■ **Document section**:
= = = =
Vane drive rotary combustion engine

Abstract

A rotary engine is provided for providing torque. The engine includes a housing, a stator, a crank shaft, a rotor and a pair of vanes. The housing has an inner wall with an elliptical profile with major and minor axes. The stator has an outer wall and a double ellipsoid profile corresponding to the major and minor axes. The crank shaft is disposed at a junction of the major and minor axes, rotating about a spin axis orthogonal to the profiles. The rotor has an annular circular profile disposed between the inner and outer walls. The rotor turns on the crank shaft. The vanes radially slide within the rotor as the crank shaft rotates and as the vanes turn within the inner and outer walls.

Description

BACKGROUND

The invention relates generally to rotary engines. In particular, the invention relates to rotary engines with simple geometries.

Rotary internal combustion engines have been developed for decades. These include U.S. Pat. No. 1,028,316 to Allyn, U.S. Pat. No. 1,701,534 to Knopp, U.S. Pat. No. 2,988,008 to Wankel (the best known), and U.S. Pat. No. 5,305,721 to Burris. Another more recent is U.S. Pat. No. 8,936,004 to Buchanan with a modified Otto cycle (under tradename “EPIC”) as Navy Case 100714.

SUMMARY

Conventional rotary engines yield disadvantages addressed by various exemplary embodiments of the present invention. In particular, various exemplary embodiments provide a rotary engine for providing torque via the EPIC cycle. The engine includes a housing, a stator, a crank shaft, a rotor and a pair of vanes. The housing has an inner wall with an elliptical profile with major and minor axes. The stator has an outer wall and a double ellipsoid profile corresponding to the major and minor axes.
= = = =
■ **Items**:
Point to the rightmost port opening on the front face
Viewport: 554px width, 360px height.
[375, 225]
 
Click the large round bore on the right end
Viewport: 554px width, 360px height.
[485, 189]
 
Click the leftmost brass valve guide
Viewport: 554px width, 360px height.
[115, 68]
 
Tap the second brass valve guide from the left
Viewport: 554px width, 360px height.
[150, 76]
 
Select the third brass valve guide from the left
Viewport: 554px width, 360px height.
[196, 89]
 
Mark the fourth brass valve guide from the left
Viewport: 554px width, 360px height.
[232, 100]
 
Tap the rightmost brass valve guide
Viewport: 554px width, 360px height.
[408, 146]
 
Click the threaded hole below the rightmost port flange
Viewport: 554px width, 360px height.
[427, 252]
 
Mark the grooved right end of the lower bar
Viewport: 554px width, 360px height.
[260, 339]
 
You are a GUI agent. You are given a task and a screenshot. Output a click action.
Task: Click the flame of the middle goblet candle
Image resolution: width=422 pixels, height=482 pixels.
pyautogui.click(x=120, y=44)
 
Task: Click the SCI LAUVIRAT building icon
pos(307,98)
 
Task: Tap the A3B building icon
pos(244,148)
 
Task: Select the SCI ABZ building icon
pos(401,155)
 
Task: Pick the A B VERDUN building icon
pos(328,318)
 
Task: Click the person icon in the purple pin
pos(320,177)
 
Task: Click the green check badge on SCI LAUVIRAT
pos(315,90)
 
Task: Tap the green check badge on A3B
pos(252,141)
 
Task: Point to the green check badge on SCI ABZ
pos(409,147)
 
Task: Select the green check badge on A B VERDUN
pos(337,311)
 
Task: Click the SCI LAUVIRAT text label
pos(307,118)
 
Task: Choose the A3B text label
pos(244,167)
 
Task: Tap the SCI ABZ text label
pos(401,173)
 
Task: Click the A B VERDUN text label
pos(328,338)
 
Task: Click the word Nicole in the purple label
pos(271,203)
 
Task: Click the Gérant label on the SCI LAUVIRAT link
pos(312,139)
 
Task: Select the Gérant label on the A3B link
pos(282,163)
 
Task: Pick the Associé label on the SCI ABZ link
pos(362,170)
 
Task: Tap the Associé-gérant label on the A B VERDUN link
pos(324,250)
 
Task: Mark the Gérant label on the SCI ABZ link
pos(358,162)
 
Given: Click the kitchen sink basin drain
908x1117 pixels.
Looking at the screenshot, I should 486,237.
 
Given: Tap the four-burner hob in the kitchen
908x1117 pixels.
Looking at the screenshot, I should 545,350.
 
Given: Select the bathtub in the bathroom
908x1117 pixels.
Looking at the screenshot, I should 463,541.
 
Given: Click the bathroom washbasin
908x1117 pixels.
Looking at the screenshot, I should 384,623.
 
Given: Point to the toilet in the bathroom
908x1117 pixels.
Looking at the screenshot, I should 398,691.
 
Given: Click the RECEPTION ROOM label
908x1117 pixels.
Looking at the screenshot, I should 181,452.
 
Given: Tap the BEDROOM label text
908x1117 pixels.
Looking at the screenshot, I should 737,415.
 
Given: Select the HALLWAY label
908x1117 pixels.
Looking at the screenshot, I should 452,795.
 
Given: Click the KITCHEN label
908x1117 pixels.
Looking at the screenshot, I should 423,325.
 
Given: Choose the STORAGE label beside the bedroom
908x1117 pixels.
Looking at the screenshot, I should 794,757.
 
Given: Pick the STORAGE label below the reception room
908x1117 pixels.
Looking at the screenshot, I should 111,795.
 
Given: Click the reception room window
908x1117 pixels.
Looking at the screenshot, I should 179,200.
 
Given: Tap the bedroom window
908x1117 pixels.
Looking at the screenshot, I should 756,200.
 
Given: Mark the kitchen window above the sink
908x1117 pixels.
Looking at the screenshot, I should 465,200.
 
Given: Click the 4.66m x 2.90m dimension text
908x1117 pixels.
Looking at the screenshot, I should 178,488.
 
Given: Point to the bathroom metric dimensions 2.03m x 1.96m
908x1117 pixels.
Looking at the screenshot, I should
= = = =
■ **Set tasks**:
1/ Answer these questions from the engine patent:
(a) What profile does the inner wall of the housing have?
(b) Which patent is called the best known?
(c) Where is the crank shaft disposed?
2/ Print the stretch of the engine patent from "A rotary engine is" through "within the inner and outer walls.".
The data is separate from the engine patent.

■ **Solutions to each task**:
1/
(a) An elliptical profile with major and minor axes.
(b) U.S. Pat. No. 2,988,008 to Wankel.
(c) At a junction of the major and minor axes.

2/
A rotary engine is provided for providing torque. The engine includes a housing, a stator, a crank shaft, a rotor and a pair of vanes. The housing has an inner wall with an elliptical profile with major and minor axes. The stator has an outer wall and a double ellipsoid profile corresponding to the major and minor axes. The crank shaft is disposed at a junction of the major and minor axes, rotating about a spin axis orthogonal to the profiles. The rotor has an annular circular profile disposed between the inner and outer walls. The rotor turns on the crank shaft. The vanes radially slide within the rotor as the crank shaft rotates and as the vanes turn within the inner and outer walls.